Classroom Activities For IELTS Reading
Alex CaseEasier, more fun, more challenging and more useful classroom tasks for IELTS Reading.
It is notoriously difficult to do reading well in class, as it can be silent and time-consuming while seeming to add little to what students could be doing at home. This article aims to give some useful and fun classroom activities for IELTS Reading, focussing on ones that can be used for any kind of task.
Easier Tasks
- Give students the right answers, and ask them to find the places in the text where the information is and underline the important sentences or words.
- Give the text with the important information underlined and ask them to do the tasks by only looking at those bits.
- Give them the text with the important information underlined and the questions mixed up. They match the questions to the underlined sections in the text and then answer them.
- Give them the text(s) but no questions. Allow them to go home and read it as many times as they like with their dictionaries, but not write on the text. They then do the questions when they come into class.
- Give them fewer options, or options in tasks where they usually only have a gap.
- Give them the task with the answers filled in. Their task is to find the two or three questions that you have deliberately put the wrong answers in.
More Fun Tasks
- Give matching tasks (e.g. adding headings to paragraphs) with the texts cut up so they can shuffle them around on the table.
- Give them one question at a time and ask them to shout out whenever they think they have found the right answer. They get one point for being first with the right answer and lose two points if they are wrong.
- Give them one question and ask them to raise their hands when they think they have underlined the right part of the text and answered the question. When they all have their hands up, ask them the answer in the same order as they raised their hands. The first person to ask correctly gets the point.
- Put the text up the board, e.g. with a hugely blown up photocopy or by using an OHP, and ask two students to race to underline the part of the text that has the answer to the question you give them.
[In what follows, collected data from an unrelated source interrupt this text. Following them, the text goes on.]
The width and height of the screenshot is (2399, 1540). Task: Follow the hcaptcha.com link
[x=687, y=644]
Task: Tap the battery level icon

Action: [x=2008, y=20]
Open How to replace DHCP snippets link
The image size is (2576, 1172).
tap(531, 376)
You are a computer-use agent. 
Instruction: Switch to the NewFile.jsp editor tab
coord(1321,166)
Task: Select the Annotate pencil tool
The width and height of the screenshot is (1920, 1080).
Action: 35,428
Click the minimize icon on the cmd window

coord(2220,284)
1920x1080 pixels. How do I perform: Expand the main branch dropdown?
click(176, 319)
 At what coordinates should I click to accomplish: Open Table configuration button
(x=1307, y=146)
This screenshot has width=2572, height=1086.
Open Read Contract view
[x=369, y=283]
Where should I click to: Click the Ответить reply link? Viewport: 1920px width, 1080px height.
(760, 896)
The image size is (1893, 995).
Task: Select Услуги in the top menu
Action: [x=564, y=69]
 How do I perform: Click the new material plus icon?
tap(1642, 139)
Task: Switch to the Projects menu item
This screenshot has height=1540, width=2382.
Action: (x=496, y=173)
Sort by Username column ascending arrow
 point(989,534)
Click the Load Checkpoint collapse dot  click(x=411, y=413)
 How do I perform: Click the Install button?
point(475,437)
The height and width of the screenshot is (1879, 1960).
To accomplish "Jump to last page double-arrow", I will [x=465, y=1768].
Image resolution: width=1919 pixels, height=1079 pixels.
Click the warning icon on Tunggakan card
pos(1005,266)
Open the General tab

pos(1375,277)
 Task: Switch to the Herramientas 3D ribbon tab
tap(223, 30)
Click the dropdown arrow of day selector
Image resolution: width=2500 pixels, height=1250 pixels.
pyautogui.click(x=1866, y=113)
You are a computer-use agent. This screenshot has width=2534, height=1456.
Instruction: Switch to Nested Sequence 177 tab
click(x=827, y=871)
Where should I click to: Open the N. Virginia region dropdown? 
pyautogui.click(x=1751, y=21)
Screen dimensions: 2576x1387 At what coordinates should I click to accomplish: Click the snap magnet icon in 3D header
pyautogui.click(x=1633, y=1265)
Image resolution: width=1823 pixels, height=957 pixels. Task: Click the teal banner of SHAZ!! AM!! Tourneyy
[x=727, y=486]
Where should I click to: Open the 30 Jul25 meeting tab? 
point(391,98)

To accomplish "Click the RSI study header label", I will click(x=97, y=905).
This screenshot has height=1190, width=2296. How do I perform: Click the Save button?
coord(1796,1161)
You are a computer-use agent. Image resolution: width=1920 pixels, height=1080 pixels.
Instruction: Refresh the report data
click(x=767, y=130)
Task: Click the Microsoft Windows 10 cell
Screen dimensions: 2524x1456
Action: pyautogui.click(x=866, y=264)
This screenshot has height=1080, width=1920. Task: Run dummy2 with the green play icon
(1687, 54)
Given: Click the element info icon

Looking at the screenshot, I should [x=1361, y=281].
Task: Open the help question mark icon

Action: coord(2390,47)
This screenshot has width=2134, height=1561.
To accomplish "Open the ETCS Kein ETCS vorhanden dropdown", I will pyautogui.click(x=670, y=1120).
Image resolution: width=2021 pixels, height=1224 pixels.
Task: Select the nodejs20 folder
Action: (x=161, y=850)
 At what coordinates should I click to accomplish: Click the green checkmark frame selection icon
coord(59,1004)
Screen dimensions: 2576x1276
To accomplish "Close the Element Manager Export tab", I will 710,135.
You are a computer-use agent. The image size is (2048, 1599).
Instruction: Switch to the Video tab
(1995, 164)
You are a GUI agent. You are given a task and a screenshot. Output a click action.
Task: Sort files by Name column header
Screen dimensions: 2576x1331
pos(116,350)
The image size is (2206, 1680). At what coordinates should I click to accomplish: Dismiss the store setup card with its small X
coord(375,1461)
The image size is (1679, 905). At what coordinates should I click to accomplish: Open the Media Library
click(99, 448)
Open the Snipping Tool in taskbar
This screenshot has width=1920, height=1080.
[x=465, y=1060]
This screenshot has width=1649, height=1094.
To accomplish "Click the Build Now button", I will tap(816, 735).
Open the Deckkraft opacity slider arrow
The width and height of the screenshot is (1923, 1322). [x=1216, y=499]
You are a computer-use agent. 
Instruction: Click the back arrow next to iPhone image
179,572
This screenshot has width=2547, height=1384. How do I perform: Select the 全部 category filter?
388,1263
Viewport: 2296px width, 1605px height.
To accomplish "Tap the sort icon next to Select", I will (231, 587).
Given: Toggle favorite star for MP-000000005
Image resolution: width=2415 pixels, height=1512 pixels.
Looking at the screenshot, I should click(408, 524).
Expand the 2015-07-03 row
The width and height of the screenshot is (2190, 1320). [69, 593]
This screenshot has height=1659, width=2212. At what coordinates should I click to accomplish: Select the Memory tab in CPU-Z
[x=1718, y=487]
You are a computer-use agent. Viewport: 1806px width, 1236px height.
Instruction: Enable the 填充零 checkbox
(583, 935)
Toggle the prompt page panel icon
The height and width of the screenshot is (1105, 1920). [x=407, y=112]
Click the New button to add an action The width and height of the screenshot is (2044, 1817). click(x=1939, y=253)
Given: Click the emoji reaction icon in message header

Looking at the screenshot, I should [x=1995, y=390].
- Do IELTS-style tasks with more interesting texts that they can discuss before and/ or after, e.g. a recent news story
- Put a pile of IELTS (or IELTS-style) questions cut up in the middle of the table. You might want to add more than there usually are in the test by writing some of your own. Students can choose any question they like and then must try to answer it as quickly as they can so that they can take another question and do the same again. They can abandon a question any time they like and put it back in the pile, but they can’t keep a blank one if they want to move on to another and they can’t change their answers later. If you want to give points, it could be one point for a correct answer but minus two for a wrong one.
More Useful Tasks
- Ask them to predict which things in the questions will be easiest to scan for and then time them as they look for and underline the answer to each one
- Give them texts that you have written on the topic of IELTS exam tactics to discuss before and after they do the exam tasks that you have written for them
- Give the texts with the questions cut off and all question numbers removed. Students match the questions to the texts before they try the tasks. This is good for skim reading.
- Give them a text with all the answers wrong for different reasons, e.g. because they haven’t followed the instructions, have used the one which is an example, or have looked at the wrong part of the text. They have to explain why those answers are wrong and then choose the right answer. This is good for spotting trick questions and avoiding common mistakes.
More Challenging Tasks
- Students write questions for each other in one of the exam formats. You can give them some help with this, e.g. giving them a summary from which they can decide which words they will take out to make a text completion task.
- Students do the question with less help than the actual task would give them, e.g. text completion without the mixed up missing words or adding paragraph headings just from their own ideas. You then give them the original questions.